There are multiple ways to align the model,
- Finetuning the model for the specific use case
- Creating Input/output validators that rejects any potentially harmful information
- Having a bias validator
- Using Retrieval Augmented Generation.
- Implementing validators at the last, decoding layer so that the model gets output in a certain direction
- Re-prompting with the malformed data to get valid structured data.
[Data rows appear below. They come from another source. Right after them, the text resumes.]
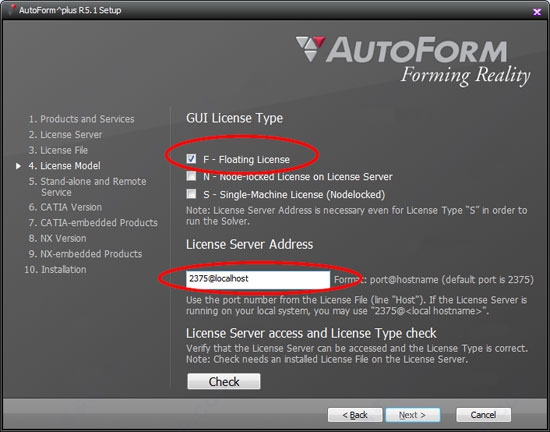Select step 8 NX Version
550x432 pixels.
coord(58,238)
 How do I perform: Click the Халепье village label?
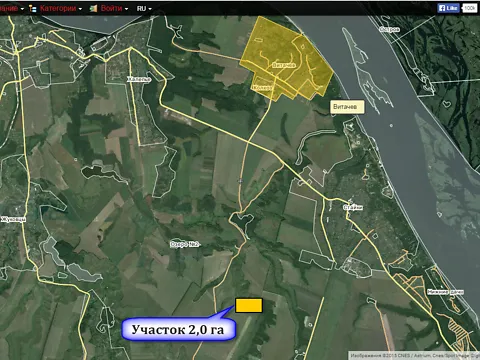point(139,79)
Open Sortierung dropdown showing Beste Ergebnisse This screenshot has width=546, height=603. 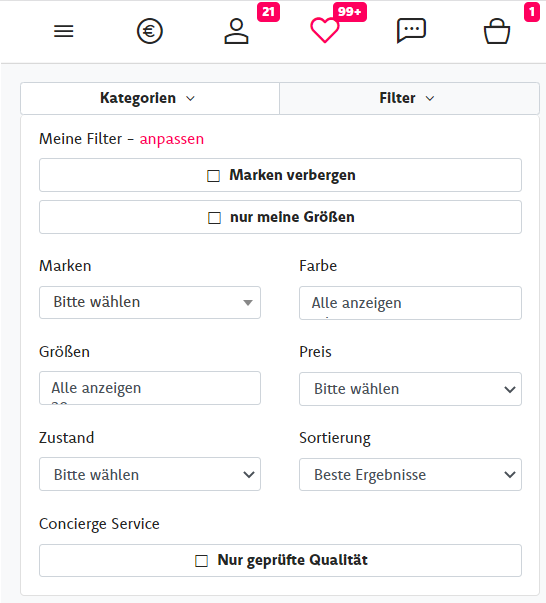point(410,474)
By far, the last method is the most accessible and cheap method for application layer developers. This makes sense as, in a typical Model-as-a-service type services, the api usually only gives the decoded text output and at that point, usually the only thing left to do is to give it back to the model and hope it works.
NeMo
It’s a proxy between the user and LLM. allows devs to define programmatic rails using Colang
Topical Rails
- Dialogue flows (canonical form -> pre-defined user flows)
Execution Rails
- Fact Checking Rail
- Hallucination Rail (Self consistency like SelfCheckGPT)
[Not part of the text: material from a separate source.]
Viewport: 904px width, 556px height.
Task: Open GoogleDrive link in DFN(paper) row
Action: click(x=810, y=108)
- Moderation Rail (Jailbreak detection and malicious user messages)
- input moderation
- Output moderation
Guardrails.ai
This is another open source startup that is attacking the same problem. They have an XML base RAIL language definition that is used to define an LLM flow. they’ve implemented pydant to extract valid json output from the model and have reprompting and pipelining configs in the XML. There are also multiple validators available out of the box so that it makes it easier to create the guardrails. Guardrails.ai does not yet have strategies to control and maintain conversation flow, like NeMo
- IMO, XML is a little unwieldy.
SelfCheckGPT
- Generates the probability for a sentence
- Multiple variants
chatGPT
- OpenAI actualy
Active problems
- Re-prompting is expensive, both in terms of cost and time. making multiple non-async API calls are very inefficient and take a lot of time to get any reasonable output.
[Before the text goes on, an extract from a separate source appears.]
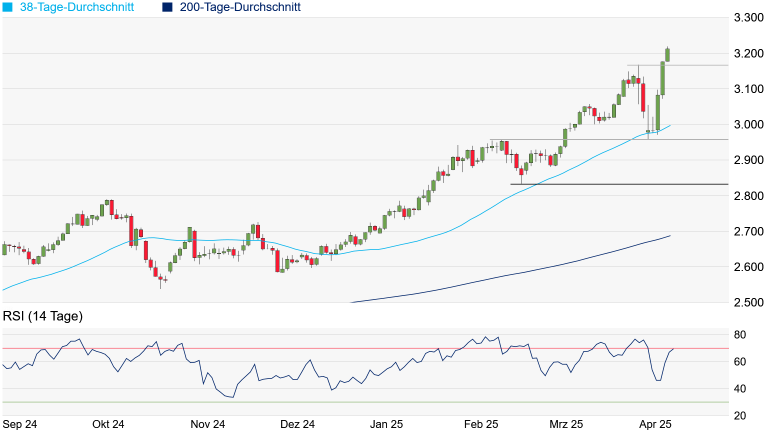Click the 3.000 price axis label
765x430 pixels.
coord(748,125)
- The hypothesis of accessing the model through a REST API has actually reduced a lot of innovation possible in these areas. Unless companies start exposing ways to interact with the model and have access to deeper layers, the time delay problem is hard to solve. But, this is not in the horizon, especially with proprietary models.
Hallucination prevention Application preventing security offense ouputs from LLMs
- comparison study.
- prompt rewrite engine -> offers security and improved results
lookup “prompt rewrites” paper.
definitely an interface between user and an LLM is going to be the future.